Rasbeschrijving

Angorageiten zijn middelgroot en hebben een geheel witte vacht welke over het hele lichaam aanwezig is, ook op het voorhoofd en de wangen, behalve rond de bek.

Meest kenmerkend zijn de horens. Bokken hebben zij/achterwaartse gerichte, gedraaide horens.

De geiten hebben kleinere horens, welke licht gebogen naar achteren staan. De horens mogen niet te dicht naast elkaar “ingeplant” zijn op de kop.

Zij moeten een brede borstkas hebben en de poten moeten er recht onder staan, vooral niet te dicht naast elkaar.
De rug moet recht zijn, het kruis ook. De buik breed en diep.
De staart moet rechtop staan en eveneens behaard zijn.
Het dier moet sterke achterklauwen hebben en mag niet doorzakken door zijn enkels.

De vacht mag geen “kemp” bevatten (lange dikke rechte haren, “paardenharen”.
De mohair moet over het gehele lichaam van gelijke kwaliteit zijn qua dikte, dichtheid, krul en glans. Mooie mohair heeft het karakter van pijpekrullen.

Bij keuringen kan de Angorageit tot maximaal 100 punten krijgen: 50 voor het “exterieur”(bouw) en 50 voor de vacht.
Bij de vacht wordt gelet op: afwezigheid van kemp, gelijkmatigheid van de beharing, glans -, dichtheid -, fijnheid – en het karakter van de vacht.

Karakter

Angorageiten zijn rustig, aanhankelijk, sober en laten zich vrij gemakkelijk behandelen.
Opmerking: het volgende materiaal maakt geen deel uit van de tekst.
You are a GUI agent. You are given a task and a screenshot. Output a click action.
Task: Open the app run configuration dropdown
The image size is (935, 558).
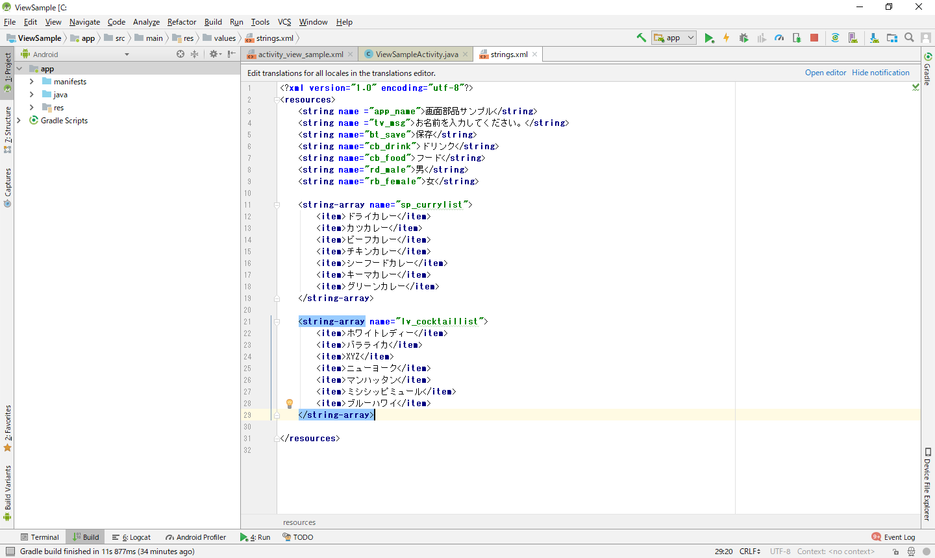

Ze zijn erg nieuwsgierig, maken weinig lawaai en hebben weinig neiging tot uitbreken.
De lammeren vinden het leuk om te klimmen, volwassen geiten doen dat veel minder.
Een groot voordeel is dat bokken vrijwel niet stinken, alleen in het dekseizoen wel. Hoe ouder ze zijn, des te sterker kan de geur van de bok in het dekseizoen zijn.

Zijn schapen sociale dieren, angorageiten zijn ook in de kudde individualisten. Er bestaat echter binnen de kudde wel een rangorde. Het lijkt wel of er een bepaalde rangorde tussen de geiten bestaat.
Heeft men geen bok, dan is doorgaans de oudste geit de baas. Wil eigenlijk al het eten hebben en liefst de stal voor zichzelf. Soms kan er onrust bestaan tussen een koppel geiten.
Heeft een kudde dames ook een bok, dan is er vrijwel altijd rust in de kudde.